Bosnia and Herzegovina has marked the 30th anniversary of its declaration of independence amid ongoing divisions in the Balkan country.
Ceremonies were held in the capital Sarajevo on Monday, attended by two of the three members of the Bosnian presidency -- a body consisting of representatives of the country's main ethnic groups: the Bosniaks, the Serbs and the Croats.
On 1 March 1992, the country held a referendum on independence from the former Socialist Federal Republic of Yugoslavia, with an overwhelming majority of 99.7% voted in favour, with a voter turnout of 63.4%.
The European Economic Community did not recognise Bosnia as an independent state until 7 April, with the UN recognising its independence on 22 May.
The result was condemned by Bosnian Serbs and months later began a war that lasted until 1995 and killed more than 100,000 people.
In 1995, the US-sponsored Dayton Peace Accords created two main administrative units in Bosnia — the Serb-dominated entity of Republika Srpska, or RS, and the Bosniak-Croat majority Federation of BiH.
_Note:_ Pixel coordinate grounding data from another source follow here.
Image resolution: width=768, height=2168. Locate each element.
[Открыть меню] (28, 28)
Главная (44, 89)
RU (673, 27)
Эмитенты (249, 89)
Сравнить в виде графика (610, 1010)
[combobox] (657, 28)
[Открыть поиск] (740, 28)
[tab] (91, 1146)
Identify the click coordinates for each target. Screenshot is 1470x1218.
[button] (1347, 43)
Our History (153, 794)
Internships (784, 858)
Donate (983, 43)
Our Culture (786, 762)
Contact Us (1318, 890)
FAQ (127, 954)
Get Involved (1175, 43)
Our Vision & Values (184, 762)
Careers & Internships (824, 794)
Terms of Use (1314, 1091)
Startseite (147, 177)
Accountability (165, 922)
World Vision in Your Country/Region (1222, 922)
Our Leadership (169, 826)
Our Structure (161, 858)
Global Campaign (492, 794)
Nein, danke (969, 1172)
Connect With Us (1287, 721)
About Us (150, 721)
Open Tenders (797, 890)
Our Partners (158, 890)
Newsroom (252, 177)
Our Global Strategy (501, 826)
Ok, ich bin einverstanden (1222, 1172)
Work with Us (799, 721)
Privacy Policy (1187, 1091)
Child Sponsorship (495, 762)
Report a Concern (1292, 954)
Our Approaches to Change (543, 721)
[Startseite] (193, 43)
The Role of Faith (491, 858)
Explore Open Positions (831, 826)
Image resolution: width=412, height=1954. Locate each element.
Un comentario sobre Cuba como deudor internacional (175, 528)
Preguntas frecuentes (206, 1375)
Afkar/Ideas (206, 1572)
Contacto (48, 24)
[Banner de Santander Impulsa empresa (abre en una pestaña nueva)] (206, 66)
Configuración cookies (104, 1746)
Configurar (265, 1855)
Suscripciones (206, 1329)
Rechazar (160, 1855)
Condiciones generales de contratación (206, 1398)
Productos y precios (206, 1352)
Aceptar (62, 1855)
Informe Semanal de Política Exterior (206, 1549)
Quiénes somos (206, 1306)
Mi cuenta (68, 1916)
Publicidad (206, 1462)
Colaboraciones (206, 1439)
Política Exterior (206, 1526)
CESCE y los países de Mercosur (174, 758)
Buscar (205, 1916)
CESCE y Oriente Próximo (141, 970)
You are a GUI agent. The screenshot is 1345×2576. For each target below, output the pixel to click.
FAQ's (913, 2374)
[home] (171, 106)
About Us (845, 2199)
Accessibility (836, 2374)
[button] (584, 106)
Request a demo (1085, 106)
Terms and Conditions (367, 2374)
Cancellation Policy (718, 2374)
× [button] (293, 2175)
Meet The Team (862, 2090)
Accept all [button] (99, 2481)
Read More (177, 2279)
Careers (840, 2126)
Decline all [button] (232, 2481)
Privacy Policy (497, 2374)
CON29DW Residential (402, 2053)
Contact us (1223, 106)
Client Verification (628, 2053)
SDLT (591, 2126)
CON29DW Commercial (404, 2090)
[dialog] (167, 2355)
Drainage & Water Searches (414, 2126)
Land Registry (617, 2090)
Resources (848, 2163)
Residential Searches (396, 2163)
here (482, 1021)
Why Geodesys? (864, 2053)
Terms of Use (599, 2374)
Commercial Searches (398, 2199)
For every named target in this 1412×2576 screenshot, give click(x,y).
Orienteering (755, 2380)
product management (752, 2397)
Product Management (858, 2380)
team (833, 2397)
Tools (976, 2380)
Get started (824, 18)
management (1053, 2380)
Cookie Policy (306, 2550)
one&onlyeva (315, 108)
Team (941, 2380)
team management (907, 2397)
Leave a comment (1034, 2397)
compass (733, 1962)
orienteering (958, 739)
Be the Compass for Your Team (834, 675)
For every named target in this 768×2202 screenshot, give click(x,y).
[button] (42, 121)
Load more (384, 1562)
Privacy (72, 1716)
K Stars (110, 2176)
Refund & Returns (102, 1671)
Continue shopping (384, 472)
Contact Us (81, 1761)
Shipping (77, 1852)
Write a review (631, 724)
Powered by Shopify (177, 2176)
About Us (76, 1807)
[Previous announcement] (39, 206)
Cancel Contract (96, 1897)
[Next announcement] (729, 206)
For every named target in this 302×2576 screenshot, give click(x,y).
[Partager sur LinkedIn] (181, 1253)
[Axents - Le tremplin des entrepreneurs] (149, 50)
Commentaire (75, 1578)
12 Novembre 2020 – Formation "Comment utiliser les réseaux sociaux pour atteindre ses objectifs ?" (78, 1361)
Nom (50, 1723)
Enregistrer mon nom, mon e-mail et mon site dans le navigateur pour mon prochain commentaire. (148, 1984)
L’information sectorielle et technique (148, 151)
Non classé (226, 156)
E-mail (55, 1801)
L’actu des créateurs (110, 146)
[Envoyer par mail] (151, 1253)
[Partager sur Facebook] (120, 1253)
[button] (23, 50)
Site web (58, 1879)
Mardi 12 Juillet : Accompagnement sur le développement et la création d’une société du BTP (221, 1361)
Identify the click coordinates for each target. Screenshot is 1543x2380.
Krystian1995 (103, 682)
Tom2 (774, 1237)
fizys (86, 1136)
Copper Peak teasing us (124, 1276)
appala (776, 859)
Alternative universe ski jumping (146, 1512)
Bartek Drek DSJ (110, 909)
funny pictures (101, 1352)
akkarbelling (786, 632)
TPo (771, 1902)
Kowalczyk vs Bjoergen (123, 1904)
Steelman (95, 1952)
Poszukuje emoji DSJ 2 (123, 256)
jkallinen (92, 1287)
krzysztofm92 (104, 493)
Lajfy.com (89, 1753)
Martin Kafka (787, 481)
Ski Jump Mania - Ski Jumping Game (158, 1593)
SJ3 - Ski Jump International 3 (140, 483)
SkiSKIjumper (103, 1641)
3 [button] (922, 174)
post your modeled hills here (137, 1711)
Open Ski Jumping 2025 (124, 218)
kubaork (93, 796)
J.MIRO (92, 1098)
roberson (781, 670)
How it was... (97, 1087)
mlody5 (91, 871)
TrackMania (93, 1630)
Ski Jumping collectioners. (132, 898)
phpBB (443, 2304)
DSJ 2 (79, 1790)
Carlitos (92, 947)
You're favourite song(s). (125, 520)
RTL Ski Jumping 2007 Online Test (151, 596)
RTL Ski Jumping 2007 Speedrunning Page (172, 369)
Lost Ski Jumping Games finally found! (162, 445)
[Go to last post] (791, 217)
The two entities were given some autonomy, with an umbrella state-level government with its three-way presidency — with each member representing one of the three main ethnic groups — and a council of ministers overseeing the country's main institutions, including the army, the top judiciary, and tax administration.
The Bosnian Serb member of the Presidency Milorad Dodik had labelled the celebration of independence "illegitimate" and ignored the anniversary as expected.
The celebration was also overshadowed by Russia's invasion of Ukraine, which UK Prime Minister Boris Johnson has compared to attacks on Sarajevo and the country during the Bosnian war.